The Q-Q plot also isn’t terrible. The larger the predictors get, the less accurate the predictions are, and there are multiple outliers. But the model if very tightly fitted towards the center. So, yippiee.

The general consensus in the diagnostic plots seems to be that the model is very good at predicting the deaths when the predictors are also low, so as the predictors get higher the model gets less accurate.

Here I am graphing the residuals histogram.

hist(residuals(lmModel))

The residuals graph indicates that the line is pretty accurate, as the distribution is very normal.

Conclusion

The year, population of the state, and the age rate that has been standardized are the most prominent in predicting deaths by drug poisoning. The linear regression model that led me to this conclusion has a p-value of almost zero and an Adjusted R-Square of 88.14. This means the model predicts a good amount of the variance, and the variables are very significant. The residuals are very normally distributed around 0, but as the predictor variables get higher, the accuracy goes down. This answers my question, though the results are pretty boring.

Works Cited

NCHS - Drug Poisoning Mortality by State: United States | Data | Centers for Disease Control and Prevention. 4 June 2018, data.cdc.gov/National-Center-for-Health-Statistics/NCHS-Drug-Poisoning-Mortality-by-State-United-Stat/xbxb-epbu/about_data.

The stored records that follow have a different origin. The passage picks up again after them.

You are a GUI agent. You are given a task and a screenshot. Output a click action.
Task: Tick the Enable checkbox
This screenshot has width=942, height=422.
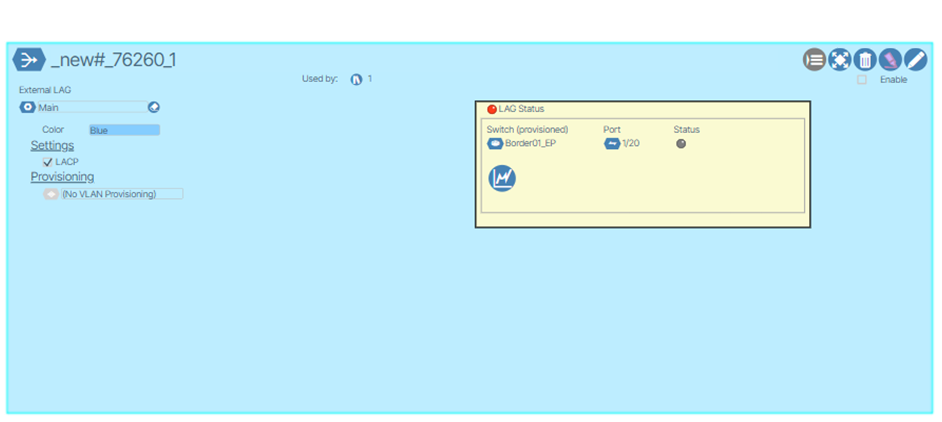(862, 80)
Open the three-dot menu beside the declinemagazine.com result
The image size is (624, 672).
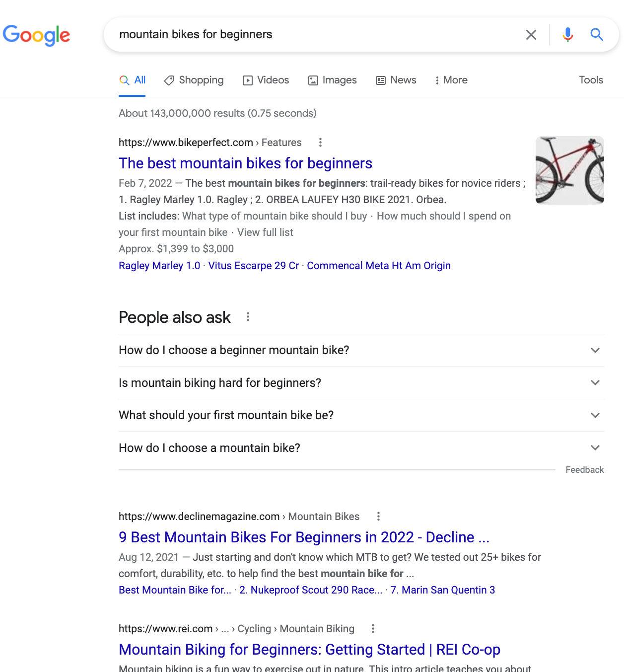point(378,517)
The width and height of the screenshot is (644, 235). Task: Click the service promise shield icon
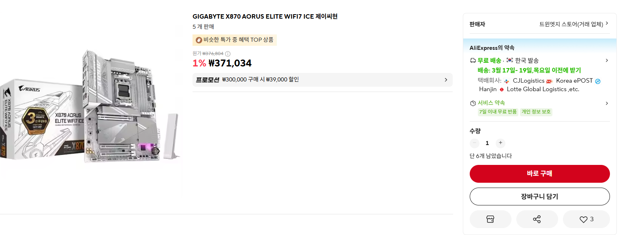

Poisoning/Prescription Drug Overdose. www.tn.gov/health/health-program-areas/fhw/injury-and-violence-prevention-programs/injury-topics/poisoning-prescription-drug-overdose.html.

————————————————————————

Extra information that isn’t a part of my project and is just here to fulfill my desire for irrelevant commentary.

And a deep sigh of relaxation comes from both me and the cat (Luna) currently sitting on my lap, who has bore witness to the entirety of this project. Granted, it was through a shaky view as she was almost always resting on my arm, which does need to be moving in order to code.

My father told me to do this:

library(car)

## Warning: package 'car' was built under R version 4.4.3

## Loading required package: carData

## Warning: package 'carData' was built under R version 4.4.3

## 
## Attaching package: 'car'

## The following object is masked from 'package:dplyr':
## 
##     recode

## The following object is masked from 'package:purrr':
## 
##     some

vif(lmModel)

## age_adjusted_rate              year        population 
##          1.539218          1.539763          1.000466

He is currently an economist for the government and used to work as a data analyst. He also teaches ECON at MC. His name is Kuo-liang Chang, or Matt Chang. You can find a picture of him with a single Google search. It’s kind of creepy.

According to him, this means that there is no particularly dominating variable, so yippie?

Photographic evidence of the Narcan for educational purposes I guess? I don’t think many people know what Narcan actually looks like.